Mbed Ransomware

Ransomware threats are one of the most popular malware types in recent years. They are simple to build (provided that one uses a ransomware building kit) and easy to distribute threats that are capable of causing great damage to their targets. Among the newest spotted threats of this class is the Mbed Ransomware. When researchers uncovered and dissected this Trojan, they found that it is a variant of the infamous STOP Ransomware family. Without a doubt, the STOP Ransomware family has been the most active ransomware family throughout 2019, claiming numerous victims.

Propagation and Encryption

The authors of the Mbed Ransomware are likely using mass spam emails to propagate their creation. The emails would contain a fake message that utilizes various social engineering tricks to try to convince the user to open the attached file. The attachment, however, is macro-laced and would execute a corrupted code of the threat once it is launched. There are other common techniques for distributing ransomware threats too. Some cyber crooks opt to use fake application updates, torrent trackers, or bogus pirated copies of legitimate software utilities. The Mbed Ransomware will scan the data on the user’s system to locate the files that will be targeted for encryption. Then, the Mbed Ransomware will trigger its encryption process and make sure to lock all the targeted data. When the Mbed Ransomware locks a file, it also alters its name by appending an additional extension – ‘.mbed.’ For example, a file that was called ‘gray-cat.jpeg’ previous to the attack, will be renamed to ‘gray-cat.jpeg.mbed’ after the encryption process is through.

The Ransom Note

Then, the Mbed Ransomware will drop a ransom note called ‘_readme.txt.’ In the note, the attackers state that the ransom fee is $980, but all victims who contact them within 72 hours will obtain a 50% discount and will have to pay $490 instead of the full fee.

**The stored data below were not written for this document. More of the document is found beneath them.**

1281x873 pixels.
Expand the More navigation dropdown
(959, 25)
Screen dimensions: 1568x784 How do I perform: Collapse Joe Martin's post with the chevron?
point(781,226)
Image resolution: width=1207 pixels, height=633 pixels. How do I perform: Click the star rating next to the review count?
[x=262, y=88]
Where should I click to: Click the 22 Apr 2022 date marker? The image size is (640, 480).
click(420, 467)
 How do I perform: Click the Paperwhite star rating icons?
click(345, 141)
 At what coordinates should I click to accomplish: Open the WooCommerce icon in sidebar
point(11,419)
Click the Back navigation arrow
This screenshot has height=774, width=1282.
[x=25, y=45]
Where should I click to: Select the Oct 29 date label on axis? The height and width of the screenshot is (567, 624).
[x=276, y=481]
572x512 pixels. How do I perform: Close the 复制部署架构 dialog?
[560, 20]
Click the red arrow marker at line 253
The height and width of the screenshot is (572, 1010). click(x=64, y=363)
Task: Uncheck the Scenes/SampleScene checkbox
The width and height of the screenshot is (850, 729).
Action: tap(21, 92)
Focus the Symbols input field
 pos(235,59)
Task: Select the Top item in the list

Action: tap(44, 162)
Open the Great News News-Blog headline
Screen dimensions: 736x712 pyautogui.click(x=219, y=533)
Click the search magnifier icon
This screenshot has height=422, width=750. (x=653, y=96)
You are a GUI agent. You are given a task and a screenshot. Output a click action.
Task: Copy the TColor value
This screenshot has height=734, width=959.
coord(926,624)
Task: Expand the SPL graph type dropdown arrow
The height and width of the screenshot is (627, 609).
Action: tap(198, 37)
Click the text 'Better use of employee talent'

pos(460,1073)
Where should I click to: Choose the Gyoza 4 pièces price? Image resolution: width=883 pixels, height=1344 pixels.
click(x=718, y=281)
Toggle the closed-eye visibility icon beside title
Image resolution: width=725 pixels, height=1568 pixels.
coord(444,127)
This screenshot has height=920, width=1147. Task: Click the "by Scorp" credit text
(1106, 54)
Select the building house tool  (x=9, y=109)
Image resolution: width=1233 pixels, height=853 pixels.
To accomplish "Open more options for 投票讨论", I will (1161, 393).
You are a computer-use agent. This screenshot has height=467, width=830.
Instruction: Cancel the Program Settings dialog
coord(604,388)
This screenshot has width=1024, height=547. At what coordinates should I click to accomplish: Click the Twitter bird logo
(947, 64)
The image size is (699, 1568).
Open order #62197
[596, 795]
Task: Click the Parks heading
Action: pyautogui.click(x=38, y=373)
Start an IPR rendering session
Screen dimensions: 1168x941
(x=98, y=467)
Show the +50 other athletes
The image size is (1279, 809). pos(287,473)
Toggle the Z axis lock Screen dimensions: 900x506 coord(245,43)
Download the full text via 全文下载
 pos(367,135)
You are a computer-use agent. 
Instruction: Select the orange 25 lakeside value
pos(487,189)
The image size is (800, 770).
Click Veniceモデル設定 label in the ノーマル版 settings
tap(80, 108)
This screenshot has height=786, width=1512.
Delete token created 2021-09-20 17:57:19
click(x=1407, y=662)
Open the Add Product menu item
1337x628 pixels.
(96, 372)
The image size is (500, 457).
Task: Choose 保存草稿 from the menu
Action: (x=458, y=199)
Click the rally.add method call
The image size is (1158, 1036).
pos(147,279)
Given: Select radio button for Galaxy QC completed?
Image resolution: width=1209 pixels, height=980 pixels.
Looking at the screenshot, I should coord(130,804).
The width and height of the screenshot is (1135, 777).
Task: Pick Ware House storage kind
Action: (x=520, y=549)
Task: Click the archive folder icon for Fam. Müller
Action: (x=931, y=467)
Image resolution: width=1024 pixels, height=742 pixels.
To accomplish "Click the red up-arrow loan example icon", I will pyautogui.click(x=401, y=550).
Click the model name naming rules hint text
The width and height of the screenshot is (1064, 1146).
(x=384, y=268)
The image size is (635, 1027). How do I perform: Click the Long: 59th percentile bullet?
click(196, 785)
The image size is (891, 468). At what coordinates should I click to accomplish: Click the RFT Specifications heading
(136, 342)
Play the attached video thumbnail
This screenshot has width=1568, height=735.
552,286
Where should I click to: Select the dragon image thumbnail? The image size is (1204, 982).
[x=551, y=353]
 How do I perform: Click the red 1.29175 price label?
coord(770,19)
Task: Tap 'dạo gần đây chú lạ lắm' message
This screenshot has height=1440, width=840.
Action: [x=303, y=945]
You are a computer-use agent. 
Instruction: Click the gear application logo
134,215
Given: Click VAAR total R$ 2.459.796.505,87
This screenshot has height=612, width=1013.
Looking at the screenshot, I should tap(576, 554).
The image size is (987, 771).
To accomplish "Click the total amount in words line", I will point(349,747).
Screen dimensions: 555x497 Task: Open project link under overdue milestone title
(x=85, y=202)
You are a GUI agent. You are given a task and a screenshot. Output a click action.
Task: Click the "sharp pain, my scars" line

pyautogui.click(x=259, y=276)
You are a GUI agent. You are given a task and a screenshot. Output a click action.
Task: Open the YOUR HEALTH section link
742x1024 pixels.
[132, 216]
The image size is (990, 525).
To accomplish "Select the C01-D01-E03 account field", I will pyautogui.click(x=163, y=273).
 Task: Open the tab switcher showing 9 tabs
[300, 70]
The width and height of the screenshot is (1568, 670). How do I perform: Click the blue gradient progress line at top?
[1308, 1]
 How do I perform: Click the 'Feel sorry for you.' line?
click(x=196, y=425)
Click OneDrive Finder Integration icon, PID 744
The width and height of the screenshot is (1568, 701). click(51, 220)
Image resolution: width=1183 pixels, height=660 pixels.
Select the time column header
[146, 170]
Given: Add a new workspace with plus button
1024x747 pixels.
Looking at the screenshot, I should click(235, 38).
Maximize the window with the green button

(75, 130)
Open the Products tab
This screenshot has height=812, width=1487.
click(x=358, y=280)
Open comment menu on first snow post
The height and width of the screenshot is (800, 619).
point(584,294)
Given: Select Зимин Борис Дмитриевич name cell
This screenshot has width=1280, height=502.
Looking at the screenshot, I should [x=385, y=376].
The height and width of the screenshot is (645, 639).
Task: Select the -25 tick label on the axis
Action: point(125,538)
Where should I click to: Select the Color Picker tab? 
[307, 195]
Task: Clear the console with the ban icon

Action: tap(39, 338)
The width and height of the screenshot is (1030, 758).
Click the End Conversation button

The creators of the Mbed Ransomware offer to unlock one file for free so that the users are convinced that they have a working decryption key. There are two email addresses that the attackers provide –‘ salesrestoresoftware@firemail.cc’ and ‘salesrestoresoftware@gmail.com.’

Stay away from the creators of the Mbed Ransomware. Nothing good comes out of cooperating with cyber crooks. Even if they have promised to provide you with the decryption key you need, it is highly likely that they will not bother, as soon as they get their hands on your cash. This is why you should look into downloading and installing a reputable anti-spyware tool instead. Not only will the security tool keep your computer safe in the future, but you also can use it to remove the Mbed Ransomware from your system safely.